What is Ethical?
If one of my college professors stumbled across this post she'd probably have a heart attack, since she taught an entire course on ethics. Yet it seemed like the most appropriate title for this post.
Over years the years, how many countless inventions have improved mankind, yet have introduced a negative side effect? The gun provides a means to hunt and defend more efficiently, yet it also provides a means to kill with ease. The plane decreased travel times, then someone thought to attach a bomb and fly over a target. Water is a basic necessity to life and even it has been used for evil.
Now according to Kurt Wismer the inventors of these (we'll leave water out of this since I don't want to start a religious debate) should feel responsible when they are used for evil. That means that the Wright Brothers should have felt shame every time a bomb was dropped from a plane. I can't help but feel that's more than a little preposterous.
This all stems from a post by Kaspersky researcher, Roel Schouwenberg, discussing the lack of ethics in certain researchers. It seems that Roel finds it irresponsible for PolyPack to be considered valid research, especially research coming from academia. Dave Maynor responded to the post with his own write-up and that prompted Kurt's response.
So what is PolyPack? It's a research project out of the University of Michigan which has created a frontend that allows you to submit binaries for testing. These binaries are packed with 10 different packers and tested against 10 AV Engines. I happen to think that this is a great project that serves to highlights the many shortcomings of signature based AV detection. I'm also not the only one that feels this way as the paper was selected to be presented at WOOT '09.

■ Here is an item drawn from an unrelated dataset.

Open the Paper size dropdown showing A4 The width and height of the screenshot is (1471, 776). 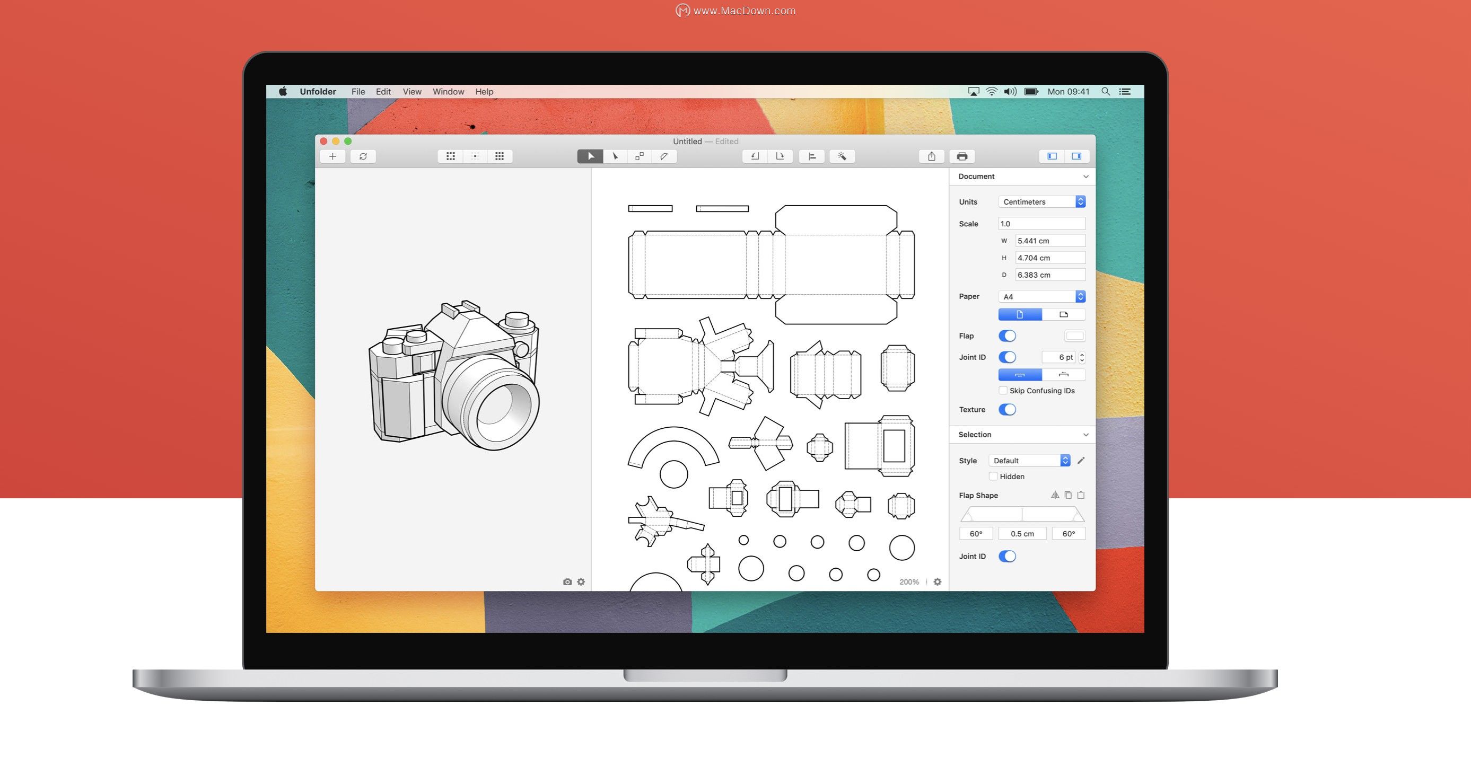click(x=1042, y=297)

So what's the unethical part of this research project? If it's about the use of packers to bypass AV, then I have something to share with Kurt and Roel. That's not a secret! It's fairly well known... it was mentioned in PaulDotCom podcast #125 and I'm also pretty sure I've heard HD Moore mention it during a metasploit training session. So what's left? They haven't released some super secret l33t h4X0r script that will cause every computer in the world to simultaneously self destruct nor have they reprogrammed our TiVos to record nothing but soap operas. There's only one possible answer left, and it's the conclusion that Maynor reached... they're making signature based AV look bad.
So in the end, I pose the title of this post as a question to everyone. What is ethical? Is it ethical to release research that may be used for evil? Or is it more unethical to sit on that research and keep it private, waiting for the bad guys to stumble upon it for themselves? Although in this case, the bad guys are probably well aware of packers and this becomes somewhat of a moot point, in the end if they were really desperate they could even pack their binaries themselves and upload them to VirusTotal to see ho well they do.
So again I'll attempt to close out this article. What is ethical? Personally I think sharing your research and working towards the betterment of technology is ethical and that sitting back and waiting for the bad guys to beat you to the punch is highly unethical.